··· The records ···
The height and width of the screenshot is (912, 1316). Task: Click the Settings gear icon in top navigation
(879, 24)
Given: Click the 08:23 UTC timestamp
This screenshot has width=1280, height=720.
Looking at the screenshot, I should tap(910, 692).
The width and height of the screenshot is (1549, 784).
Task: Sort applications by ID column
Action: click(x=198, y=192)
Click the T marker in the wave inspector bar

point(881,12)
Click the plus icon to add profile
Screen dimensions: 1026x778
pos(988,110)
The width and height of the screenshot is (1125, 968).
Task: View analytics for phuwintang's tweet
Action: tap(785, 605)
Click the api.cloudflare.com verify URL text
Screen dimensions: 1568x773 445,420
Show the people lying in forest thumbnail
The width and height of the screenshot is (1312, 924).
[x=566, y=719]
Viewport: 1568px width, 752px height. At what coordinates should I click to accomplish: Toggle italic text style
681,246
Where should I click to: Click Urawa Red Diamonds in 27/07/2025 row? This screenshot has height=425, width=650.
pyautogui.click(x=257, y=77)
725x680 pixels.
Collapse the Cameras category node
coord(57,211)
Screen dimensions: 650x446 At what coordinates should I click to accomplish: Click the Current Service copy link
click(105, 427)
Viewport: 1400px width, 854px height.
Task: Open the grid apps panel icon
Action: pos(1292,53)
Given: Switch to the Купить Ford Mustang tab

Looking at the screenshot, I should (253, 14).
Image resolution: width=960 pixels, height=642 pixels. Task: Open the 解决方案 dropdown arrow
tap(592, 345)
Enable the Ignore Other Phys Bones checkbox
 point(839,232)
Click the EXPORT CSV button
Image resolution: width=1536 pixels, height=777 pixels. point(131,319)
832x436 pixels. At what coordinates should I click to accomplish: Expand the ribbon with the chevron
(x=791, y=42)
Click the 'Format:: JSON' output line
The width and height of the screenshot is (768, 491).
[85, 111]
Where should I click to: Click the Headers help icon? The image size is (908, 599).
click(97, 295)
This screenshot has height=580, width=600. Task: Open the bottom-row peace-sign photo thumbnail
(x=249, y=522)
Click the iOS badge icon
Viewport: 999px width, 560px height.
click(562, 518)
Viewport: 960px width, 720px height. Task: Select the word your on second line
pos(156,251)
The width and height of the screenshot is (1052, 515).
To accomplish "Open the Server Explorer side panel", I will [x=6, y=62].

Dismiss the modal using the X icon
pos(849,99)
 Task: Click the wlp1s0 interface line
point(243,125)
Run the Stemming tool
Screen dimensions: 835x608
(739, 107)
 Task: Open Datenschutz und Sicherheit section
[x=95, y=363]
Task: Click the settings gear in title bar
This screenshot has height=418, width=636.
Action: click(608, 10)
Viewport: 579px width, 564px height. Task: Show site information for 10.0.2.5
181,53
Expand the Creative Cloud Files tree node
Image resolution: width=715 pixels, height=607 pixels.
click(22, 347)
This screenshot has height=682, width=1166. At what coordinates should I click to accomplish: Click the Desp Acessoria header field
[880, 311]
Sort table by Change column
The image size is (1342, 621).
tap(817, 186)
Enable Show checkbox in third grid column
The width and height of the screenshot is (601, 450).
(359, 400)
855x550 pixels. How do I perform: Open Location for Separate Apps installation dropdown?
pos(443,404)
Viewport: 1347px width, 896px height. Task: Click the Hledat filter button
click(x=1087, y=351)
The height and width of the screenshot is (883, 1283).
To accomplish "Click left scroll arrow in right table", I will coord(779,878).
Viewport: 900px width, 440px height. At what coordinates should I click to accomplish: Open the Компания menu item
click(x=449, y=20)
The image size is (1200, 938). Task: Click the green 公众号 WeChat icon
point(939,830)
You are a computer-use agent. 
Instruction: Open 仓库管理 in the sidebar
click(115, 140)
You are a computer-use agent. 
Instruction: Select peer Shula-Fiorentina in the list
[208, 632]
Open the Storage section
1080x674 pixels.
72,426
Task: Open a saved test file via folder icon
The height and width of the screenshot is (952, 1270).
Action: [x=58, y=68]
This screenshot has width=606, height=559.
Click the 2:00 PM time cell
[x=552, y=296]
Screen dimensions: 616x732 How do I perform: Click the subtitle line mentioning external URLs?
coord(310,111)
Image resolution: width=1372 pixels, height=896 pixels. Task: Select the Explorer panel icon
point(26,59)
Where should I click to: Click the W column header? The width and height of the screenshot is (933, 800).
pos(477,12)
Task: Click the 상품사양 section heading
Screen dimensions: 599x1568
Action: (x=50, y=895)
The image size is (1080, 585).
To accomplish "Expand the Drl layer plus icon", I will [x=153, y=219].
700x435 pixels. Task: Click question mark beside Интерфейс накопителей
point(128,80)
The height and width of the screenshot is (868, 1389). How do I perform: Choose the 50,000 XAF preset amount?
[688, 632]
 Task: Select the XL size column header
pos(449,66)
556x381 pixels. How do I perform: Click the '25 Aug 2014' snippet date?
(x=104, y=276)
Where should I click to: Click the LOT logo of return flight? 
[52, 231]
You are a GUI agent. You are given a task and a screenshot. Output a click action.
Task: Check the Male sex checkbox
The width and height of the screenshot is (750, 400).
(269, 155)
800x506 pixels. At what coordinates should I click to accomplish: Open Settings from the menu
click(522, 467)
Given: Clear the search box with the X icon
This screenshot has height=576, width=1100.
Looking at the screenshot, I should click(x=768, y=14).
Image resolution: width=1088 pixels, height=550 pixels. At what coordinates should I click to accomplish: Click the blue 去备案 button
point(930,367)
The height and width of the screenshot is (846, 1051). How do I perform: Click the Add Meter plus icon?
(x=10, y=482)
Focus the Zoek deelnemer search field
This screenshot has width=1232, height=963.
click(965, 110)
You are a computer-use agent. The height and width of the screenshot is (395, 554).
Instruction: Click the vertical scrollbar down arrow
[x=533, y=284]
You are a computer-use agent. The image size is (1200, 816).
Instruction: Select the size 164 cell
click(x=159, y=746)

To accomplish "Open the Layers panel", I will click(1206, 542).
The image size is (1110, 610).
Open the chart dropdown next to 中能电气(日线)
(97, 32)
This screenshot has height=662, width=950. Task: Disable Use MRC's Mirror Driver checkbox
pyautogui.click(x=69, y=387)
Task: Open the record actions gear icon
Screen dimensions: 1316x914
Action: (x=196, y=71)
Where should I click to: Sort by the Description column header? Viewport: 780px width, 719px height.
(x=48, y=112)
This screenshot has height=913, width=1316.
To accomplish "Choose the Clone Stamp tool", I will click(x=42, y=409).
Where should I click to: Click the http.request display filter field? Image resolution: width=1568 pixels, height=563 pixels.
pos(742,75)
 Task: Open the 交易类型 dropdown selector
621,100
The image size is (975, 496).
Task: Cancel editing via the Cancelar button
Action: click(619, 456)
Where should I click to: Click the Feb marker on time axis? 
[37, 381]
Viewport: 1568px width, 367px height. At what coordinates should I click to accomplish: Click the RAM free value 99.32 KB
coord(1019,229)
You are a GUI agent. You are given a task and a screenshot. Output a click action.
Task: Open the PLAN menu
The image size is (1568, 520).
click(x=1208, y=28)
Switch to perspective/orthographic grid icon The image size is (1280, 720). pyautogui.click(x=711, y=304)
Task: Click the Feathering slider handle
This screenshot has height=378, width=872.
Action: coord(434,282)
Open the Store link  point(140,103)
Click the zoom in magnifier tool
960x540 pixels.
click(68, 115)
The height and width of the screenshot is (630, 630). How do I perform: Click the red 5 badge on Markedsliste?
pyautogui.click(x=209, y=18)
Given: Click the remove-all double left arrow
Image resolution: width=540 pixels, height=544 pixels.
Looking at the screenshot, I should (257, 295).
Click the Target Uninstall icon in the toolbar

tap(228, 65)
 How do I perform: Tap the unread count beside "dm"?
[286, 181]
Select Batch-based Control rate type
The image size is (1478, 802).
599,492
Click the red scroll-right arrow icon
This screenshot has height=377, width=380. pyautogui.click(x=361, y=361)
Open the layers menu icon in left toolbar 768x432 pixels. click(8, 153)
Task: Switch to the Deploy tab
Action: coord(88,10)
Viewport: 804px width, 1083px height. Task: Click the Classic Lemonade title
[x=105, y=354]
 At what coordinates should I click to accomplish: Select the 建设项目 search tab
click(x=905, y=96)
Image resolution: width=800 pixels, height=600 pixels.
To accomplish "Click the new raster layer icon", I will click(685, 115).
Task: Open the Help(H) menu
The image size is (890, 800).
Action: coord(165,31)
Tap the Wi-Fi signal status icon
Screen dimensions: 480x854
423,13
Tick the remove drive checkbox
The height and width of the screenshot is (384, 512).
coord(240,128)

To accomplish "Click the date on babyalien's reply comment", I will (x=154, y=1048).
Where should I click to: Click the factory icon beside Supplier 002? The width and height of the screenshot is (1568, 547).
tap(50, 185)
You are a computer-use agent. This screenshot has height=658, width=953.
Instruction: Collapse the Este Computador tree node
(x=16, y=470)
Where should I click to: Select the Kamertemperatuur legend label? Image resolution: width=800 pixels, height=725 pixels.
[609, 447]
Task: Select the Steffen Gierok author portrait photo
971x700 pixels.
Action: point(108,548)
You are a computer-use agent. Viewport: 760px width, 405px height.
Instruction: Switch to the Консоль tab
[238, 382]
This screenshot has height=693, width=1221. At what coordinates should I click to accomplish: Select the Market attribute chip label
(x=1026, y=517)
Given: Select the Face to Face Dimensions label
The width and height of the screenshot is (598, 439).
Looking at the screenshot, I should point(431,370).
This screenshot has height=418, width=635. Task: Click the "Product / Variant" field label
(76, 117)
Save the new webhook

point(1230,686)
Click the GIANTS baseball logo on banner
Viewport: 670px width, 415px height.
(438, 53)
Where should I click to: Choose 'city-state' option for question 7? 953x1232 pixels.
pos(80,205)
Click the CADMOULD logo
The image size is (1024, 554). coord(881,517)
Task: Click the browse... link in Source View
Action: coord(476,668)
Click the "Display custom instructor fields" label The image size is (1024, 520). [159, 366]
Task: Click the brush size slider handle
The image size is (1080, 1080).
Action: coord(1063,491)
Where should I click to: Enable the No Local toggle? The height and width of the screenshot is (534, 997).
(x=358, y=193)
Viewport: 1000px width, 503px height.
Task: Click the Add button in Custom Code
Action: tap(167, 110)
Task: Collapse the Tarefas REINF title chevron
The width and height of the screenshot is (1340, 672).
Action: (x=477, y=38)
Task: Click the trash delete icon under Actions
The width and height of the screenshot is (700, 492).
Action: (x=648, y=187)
···
→ What is being asked
Go through the material above line by line and state how many lines contain "handle". Give only the number.

→ Output below
2